CONTRA-TIEMPO‘s latest piece, Agua Furiosa, is an eruption of movement that uses dance and non-verbal dramatization to elaborate on several themes, including race, arrogance and water, all of which capitalizes on extreme energy, but somehow still feels disconnected overall.
Agua Furiosa was presented as a multi-act piece without intermission at UCLA’s Glorya Kaufman Dance Theater on January 14. Ella, portrayed by Pyeng Threadgill, ties the show together through her vocalizations, which serve as transitions between strings of mini-performances. Modeled after Oya, the Afro-Cuban deity of wind, air, lightning, fertility and magic, she sings her lines acapella, instructing her children — five women and three men clad in everyday, neutral-colored pants shirts and dresses — to breathe, drink and live. She is a nurturing force, guiding the characters through their deaths as they conclude each section by pulling dark shrouds that can be seen hanging from the ceiling over their bodies. Ella’s presence is a small beacon of hope that manifests itself as a wish for humanity to be kinder both to Mother Earth and one another.

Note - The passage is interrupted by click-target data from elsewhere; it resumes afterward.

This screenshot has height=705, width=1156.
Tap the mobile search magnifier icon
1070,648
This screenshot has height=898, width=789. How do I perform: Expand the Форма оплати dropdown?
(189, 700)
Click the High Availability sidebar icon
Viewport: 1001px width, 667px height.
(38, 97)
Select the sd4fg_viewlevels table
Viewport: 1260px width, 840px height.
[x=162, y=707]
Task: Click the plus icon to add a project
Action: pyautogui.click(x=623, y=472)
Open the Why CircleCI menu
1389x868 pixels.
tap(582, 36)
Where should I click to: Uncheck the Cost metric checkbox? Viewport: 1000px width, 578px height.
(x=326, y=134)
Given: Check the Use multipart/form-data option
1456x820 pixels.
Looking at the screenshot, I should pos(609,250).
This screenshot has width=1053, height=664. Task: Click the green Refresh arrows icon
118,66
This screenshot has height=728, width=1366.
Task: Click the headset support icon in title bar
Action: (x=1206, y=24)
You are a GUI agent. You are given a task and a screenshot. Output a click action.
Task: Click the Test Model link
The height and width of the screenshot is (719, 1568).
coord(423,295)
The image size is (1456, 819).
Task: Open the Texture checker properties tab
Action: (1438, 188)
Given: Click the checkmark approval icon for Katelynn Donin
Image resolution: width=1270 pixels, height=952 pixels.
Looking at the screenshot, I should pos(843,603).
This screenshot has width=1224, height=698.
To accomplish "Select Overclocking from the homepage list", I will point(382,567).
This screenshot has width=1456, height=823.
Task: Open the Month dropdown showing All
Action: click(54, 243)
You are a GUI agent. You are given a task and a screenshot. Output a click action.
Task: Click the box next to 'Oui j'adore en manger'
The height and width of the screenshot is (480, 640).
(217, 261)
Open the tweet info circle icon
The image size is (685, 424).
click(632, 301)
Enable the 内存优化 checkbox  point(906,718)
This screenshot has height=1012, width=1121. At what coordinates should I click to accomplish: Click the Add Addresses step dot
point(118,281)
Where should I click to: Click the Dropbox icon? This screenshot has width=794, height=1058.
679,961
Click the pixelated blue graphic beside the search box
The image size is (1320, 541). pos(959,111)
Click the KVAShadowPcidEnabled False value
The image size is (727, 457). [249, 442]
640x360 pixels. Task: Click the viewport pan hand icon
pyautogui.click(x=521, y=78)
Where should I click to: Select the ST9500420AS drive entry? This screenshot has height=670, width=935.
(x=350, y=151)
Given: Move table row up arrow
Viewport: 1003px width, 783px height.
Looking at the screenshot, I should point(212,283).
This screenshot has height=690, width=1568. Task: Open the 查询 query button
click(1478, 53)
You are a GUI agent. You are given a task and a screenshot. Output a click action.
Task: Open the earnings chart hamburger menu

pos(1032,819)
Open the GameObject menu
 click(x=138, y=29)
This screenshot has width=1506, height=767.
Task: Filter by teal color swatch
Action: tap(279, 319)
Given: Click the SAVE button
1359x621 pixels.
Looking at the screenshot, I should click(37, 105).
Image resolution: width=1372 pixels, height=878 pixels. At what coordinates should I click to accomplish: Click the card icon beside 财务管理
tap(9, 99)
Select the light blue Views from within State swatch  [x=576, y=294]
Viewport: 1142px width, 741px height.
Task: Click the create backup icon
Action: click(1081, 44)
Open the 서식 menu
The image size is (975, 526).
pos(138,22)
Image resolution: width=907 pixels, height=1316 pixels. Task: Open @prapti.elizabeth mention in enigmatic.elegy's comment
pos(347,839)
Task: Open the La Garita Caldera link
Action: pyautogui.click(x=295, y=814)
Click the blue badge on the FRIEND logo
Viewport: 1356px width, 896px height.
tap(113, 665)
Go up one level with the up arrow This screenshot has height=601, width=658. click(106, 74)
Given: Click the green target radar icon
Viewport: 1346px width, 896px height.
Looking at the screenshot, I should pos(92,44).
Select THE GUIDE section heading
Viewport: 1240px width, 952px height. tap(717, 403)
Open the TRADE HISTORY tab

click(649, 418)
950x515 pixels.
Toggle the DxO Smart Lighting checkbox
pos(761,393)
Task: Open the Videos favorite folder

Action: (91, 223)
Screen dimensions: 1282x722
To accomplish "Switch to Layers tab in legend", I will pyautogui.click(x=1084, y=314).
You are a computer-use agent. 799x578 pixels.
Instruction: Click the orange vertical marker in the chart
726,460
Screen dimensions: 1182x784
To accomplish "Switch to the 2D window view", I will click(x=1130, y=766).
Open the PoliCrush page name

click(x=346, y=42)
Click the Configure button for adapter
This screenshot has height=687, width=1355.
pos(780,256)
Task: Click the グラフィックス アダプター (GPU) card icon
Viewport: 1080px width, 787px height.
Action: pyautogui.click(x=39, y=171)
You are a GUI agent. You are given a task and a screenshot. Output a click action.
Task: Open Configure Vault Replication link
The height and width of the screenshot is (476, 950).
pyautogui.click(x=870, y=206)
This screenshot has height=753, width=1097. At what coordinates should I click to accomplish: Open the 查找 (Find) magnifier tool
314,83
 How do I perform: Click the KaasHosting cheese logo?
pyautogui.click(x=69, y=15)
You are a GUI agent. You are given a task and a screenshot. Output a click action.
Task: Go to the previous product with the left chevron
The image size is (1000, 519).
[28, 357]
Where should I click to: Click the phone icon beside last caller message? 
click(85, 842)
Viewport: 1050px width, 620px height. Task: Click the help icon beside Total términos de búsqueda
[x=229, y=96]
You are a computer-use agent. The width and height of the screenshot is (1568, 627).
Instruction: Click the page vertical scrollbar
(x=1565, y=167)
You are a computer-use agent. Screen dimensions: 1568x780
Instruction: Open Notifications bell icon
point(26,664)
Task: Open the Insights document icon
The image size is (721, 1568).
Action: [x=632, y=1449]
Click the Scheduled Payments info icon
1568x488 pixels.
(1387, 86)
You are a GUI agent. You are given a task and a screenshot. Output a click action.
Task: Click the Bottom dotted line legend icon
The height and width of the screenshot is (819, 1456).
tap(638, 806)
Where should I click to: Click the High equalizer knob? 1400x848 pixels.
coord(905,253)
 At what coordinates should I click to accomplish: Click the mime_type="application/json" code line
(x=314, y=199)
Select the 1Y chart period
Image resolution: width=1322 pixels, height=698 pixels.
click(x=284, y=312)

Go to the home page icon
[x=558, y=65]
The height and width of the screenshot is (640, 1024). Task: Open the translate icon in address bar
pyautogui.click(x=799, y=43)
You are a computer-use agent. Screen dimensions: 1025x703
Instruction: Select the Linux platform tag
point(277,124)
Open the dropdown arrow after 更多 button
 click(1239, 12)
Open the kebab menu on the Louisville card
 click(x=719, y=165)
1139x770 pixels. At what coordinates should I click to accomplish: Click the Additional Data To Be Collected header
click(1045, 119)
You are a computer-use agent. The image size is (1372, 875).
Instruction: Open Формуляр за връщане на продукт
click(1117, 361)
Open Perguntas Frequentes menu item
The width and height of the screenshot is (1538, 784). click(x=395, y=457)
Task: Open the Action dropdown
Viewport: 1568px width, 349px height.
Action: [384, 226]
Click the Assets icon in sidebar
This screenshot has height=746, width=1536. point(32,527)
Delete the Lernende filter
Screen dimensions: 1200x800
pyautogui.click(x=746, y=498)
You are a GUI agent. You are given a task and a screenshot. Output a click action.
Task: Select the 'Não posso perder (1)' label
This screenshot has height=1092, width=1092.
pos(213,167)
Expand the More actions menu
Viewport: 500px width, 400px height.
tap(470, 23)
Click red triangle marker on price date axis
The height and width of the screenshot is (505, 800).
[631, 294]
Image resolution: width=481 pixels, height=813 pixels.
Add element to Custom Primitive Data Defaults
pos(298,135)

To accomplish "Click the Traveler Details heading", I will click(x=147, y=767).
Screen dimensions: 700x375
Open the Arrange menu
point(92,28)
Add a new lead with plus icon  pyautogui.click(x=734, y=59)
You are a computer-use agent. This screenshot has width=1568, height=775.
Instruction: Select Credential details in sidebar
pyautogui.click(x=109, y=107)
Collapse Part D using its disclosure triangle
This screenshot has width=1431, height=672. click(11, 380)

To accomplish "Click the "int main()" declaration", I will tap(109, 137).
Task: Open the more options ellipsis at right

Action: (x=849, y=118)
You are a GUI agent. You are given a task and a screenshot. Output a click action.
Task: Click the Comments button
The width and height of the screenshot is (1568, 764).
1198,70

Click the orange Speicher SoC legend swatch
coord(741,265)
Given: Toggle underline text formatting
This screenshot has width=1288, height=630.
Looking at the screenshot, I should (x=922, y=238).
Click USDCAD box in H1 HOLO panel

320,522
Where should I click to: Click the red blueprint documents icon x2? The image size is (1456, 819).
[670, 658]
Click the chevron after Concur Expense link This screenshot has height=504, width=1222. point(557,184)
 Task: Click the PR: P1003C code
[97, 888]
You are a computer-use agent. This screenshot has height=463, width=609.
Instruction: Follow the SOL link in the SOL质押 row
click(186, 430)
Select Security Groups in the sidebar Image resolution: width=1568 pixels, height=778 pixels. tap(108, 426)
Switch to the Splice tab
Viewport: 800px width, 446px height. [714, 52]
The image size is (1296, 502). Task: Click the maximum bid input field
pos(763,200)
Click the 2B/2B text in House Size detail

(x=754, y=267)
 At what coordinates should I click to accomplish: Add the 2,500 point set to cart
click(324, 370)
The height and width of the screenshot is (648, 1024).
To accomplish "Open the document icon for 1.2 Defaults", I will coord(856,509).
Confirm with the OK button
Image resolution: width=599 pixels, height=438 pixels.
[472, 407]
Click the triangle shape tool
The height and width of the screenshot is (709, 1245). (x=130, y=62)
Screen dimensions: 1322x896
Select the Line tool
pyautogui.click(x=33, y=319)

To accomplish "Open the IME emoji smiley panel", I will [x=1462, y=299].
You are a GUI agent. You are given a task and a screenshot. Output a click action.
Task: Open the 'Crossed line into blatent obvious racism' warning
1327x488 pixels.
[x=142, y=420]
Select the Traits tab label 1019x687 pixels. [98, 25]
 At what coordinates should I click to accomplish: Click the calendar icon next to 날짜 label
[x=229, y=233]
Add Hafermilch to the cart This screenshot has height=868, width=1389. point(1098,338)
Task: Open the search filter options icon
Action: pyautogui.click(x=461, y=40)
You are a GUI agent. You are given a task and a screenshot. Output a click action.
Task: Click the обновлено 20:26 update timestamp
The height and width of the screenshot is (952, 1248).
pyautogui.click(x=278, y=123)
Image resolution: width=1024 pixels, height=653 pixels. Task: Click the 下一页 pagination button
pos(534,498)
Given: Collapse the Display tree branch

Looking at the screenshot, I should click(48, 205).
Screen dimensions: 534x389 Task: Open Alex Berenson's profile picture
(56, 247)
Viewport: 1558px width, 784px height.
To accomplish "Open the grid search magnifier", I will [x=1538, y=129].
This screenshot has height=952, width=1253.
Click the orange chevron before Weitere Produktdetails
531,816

Artistic Director Ana Maria Alvarez uses choreography to highlight negative tendencies that make up human nature. Characters take turns falling victim to their counterparts as they are isolated in each dramatization. However, the cyclical predictability does not allow for much growth or development with the duplicate storylines mimicking each other throughout the span of the show. Scenes single out each performer in ways that range from pointing and laughing to pushing members away and out of the crowd on stage. There is never a clear indication as to why any dancer is secluded, which emphasizes mankind’s unforgiveable cruelty, but also dilutes the show’s focus, making it difficult to trace the progression of the acts. Each is presented with an air of equal importance that serves to propel the group from one scene to another. The only exception is at the very end, when Samad Guerra speaks for the first time, asking for a stop to his abuse. Ella re-emerges for one final moment and instructs everyone to imagine a better way of living. This hammers in the main point of the entire performance after the same idea of a non-compassionate humanity is similarly illustrated over and over again.
In direct contrast, Agua Furiosa‘s erratic dance portions vary from calculated precision to sporadic vivacity, incorporating the company’s distinguished urban Latin flavor. Set to a soundscape of spoken hisses and hums, single words said normally, then played backwards, clips of what sound like old television infomercials explaining the significance of water, and live drumming on plastic buckets, the characters allow themselves to be affected by beats and melody. Changes in tempo are punctuated by changes in Masha Tsimring‘s soft lighting design, which becomes brighter as the rhythm accelerates. The dancers project a compelling rawness in their movements, which elicits the greatest and most positive audience reaction. Jannet Galdamez‘s effortless-seeming dynamism in particular resulted in some of the loudest forms of call-and-response encouragement. When bursting into these pleasantly unexpected moments of pure dance, the troupe is either completely in sync or one individual is overtaken by music and displays their dedication through thrusts and sways. The viewer is left begging for more, making these scenes seem too short in comparison to the rest.
Human nature is predictable and cruel but to go through all of its faults and the unknown reasons why people do what they do leads to a repetition of what we already know. But when expressing the importance of unification and empathy through dance, the performance comes to life in a way that makes us feel Ella’s hope for transcendence and a final belief in ourselves and the world we live in.